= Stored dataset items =
*** Begin section ***

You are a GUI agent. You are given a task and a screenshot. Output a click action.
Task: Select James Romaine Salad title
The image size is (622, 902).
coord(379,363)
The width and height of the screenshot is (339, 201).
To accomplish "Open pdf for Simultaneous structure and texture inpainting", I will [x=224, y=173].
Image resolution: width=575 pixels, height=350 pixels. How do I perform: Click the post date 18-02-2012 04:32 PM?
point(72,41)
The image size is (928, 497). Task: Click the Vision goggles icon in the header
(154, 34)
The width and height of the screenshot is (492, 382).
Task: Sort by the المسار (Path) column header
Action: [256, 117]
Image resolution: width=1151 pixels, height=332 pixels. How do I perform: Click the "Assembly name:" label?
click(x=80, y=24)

*** End section ***
*** Begin section ***

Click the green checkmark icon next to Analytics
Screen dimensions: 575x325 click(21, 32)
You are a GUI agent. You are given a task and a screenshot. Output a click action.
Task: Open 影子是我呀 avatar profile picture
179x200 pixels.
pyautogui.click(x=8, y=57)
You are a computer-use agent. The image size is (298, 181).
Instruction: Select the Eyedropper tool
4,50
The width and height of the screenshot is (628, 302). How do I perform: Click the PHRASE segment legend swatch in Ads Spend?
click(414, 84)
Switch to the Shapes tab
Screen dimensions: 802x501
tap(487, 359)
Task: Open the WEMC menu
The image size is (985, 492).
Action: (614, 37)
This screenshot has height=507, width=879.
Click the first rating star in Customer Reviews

*** End section ***

= Try it =
The lines above, starting at the one with "The image size is (985, 492)." and ending at the one with "Click the first", are the only ones to return, exactly as written.

= Completed task =
The image size is (985, 492).
Action: (614, 37)
This screenshot has height=507, width=879.
Click the first rating star in Customer Reviews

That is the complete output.